§ Exercise details
Search the records for "agent". Copy every line where it appears.

(Records excerpted from a collection)
_ _ _ _ _ _ _

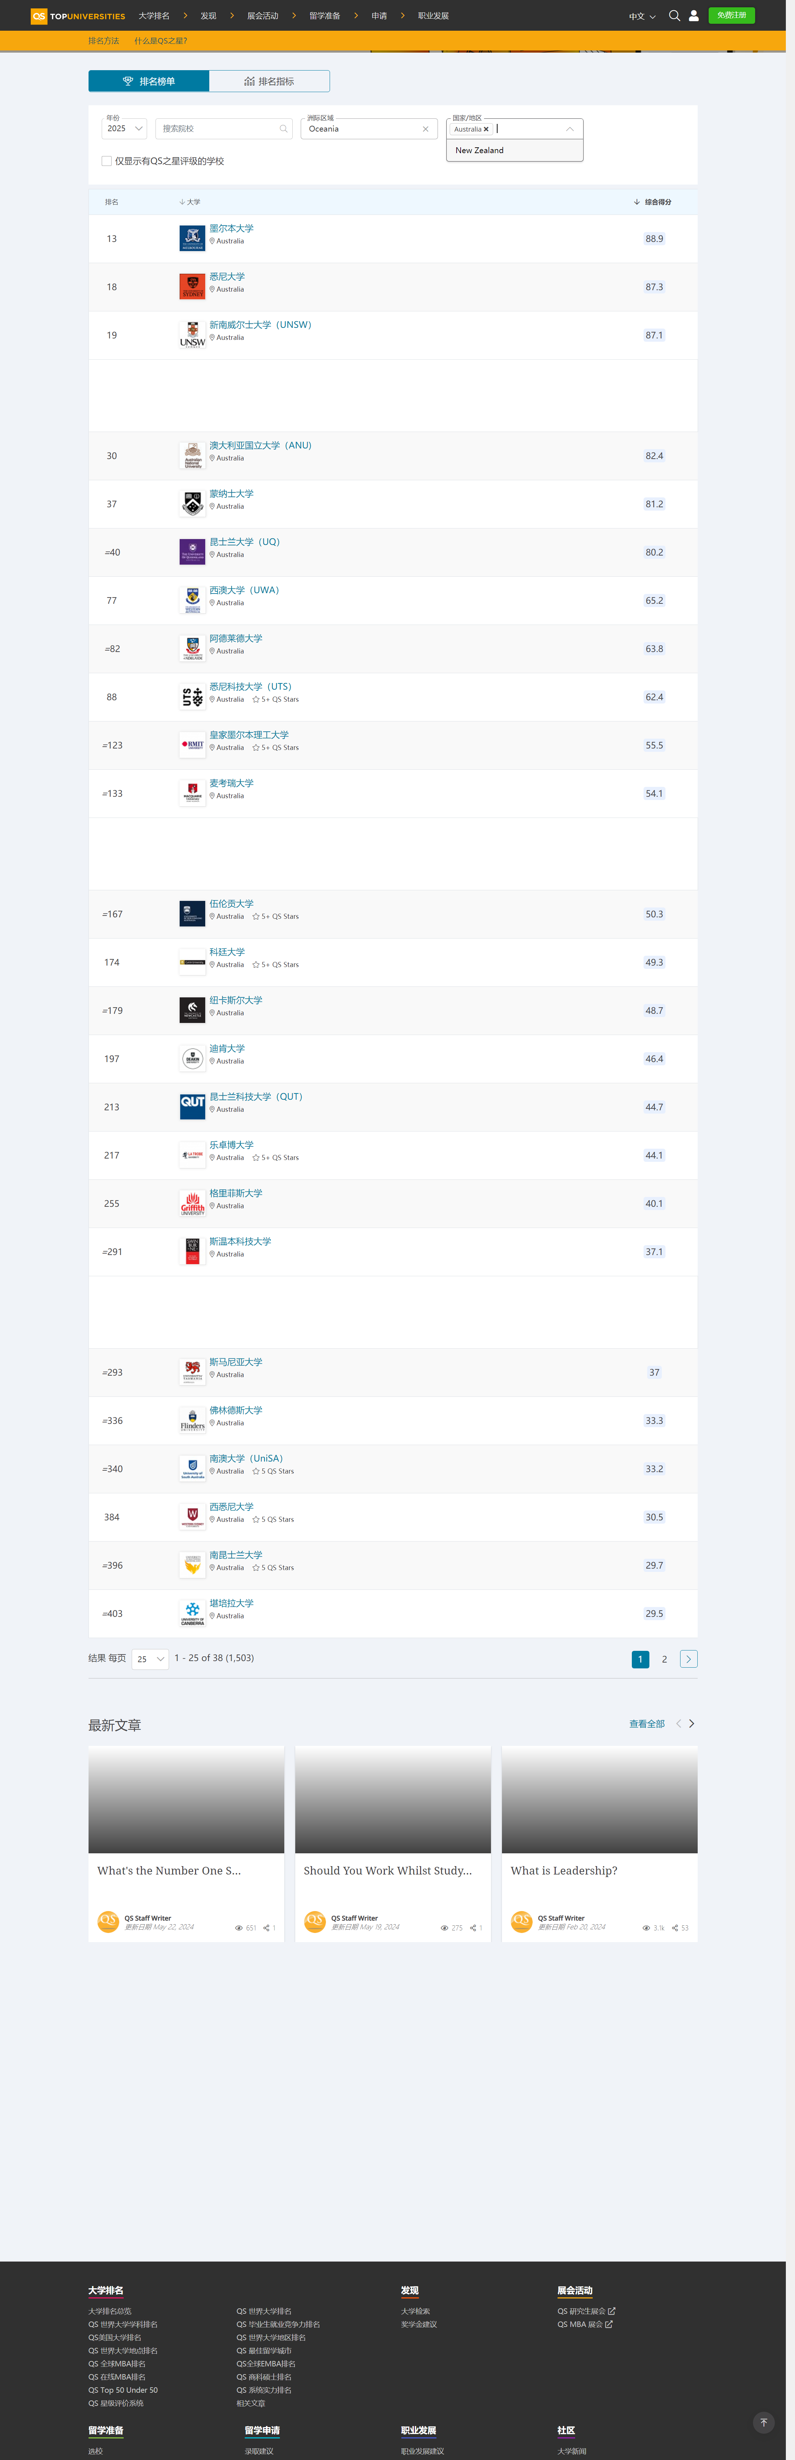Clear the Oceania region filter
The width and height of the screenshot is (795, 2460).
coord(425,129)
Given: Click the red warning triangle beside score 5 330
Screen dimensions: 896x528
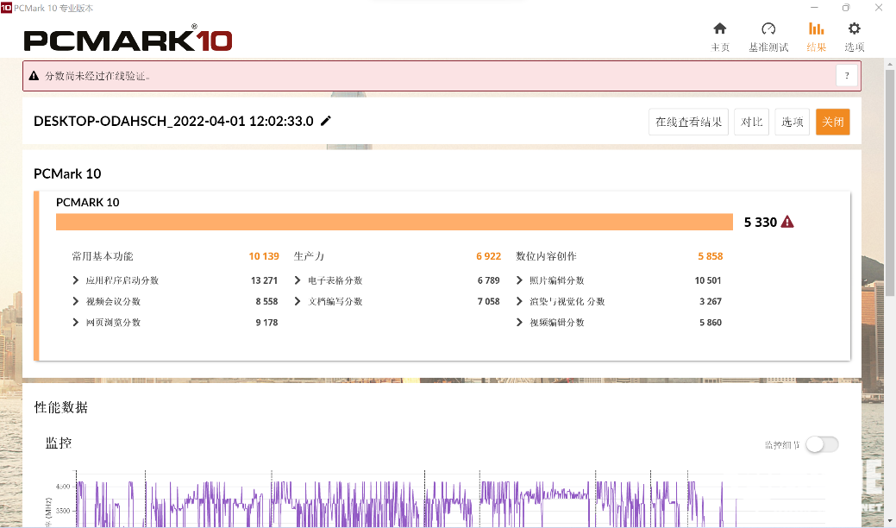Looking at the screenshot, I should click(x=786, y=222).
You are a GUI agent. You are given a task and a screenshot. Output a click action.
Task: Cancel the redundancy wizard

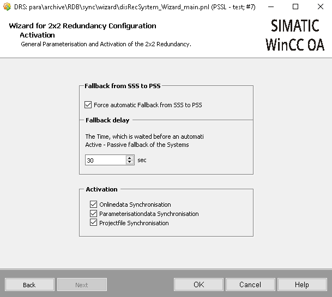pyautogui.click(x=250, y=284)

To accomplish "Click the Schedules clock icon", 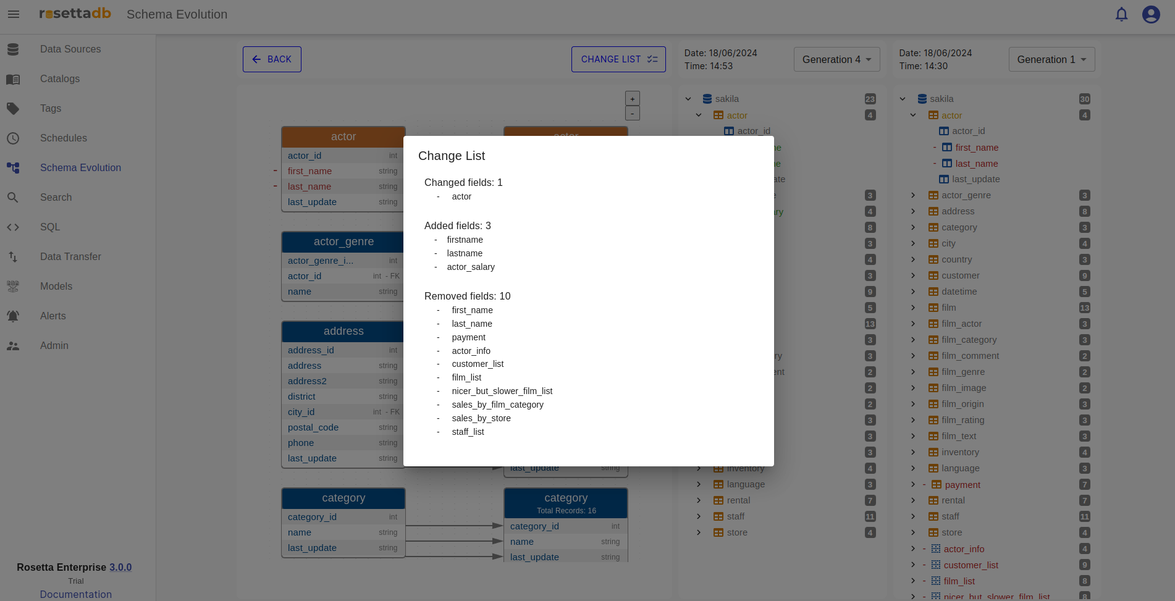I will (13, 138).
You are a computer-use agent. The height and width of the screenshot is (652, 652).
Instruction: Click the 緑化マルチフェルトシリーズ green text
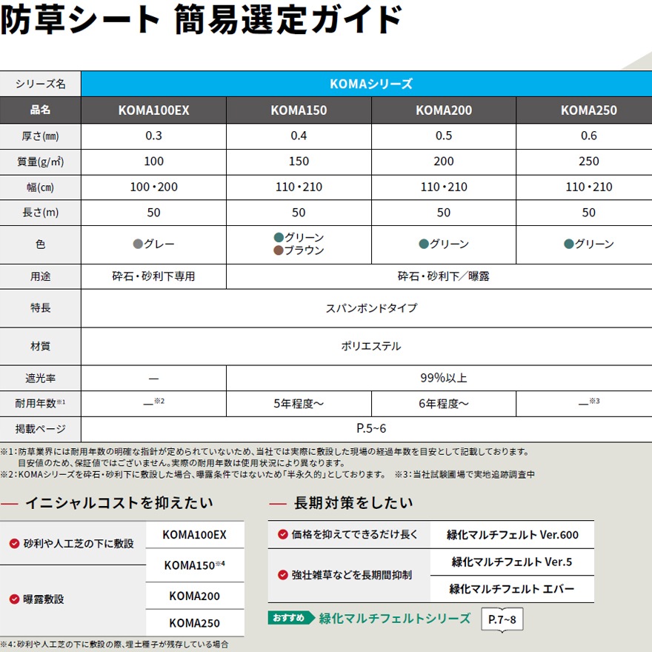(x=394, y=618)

_ _ _ _ _ _ _

§ Answer section
You are a GUI agent. You are given a task and a screenshot. Output a click action.
You are a computer-use agent. The height and width of the screenshot is (652, 652).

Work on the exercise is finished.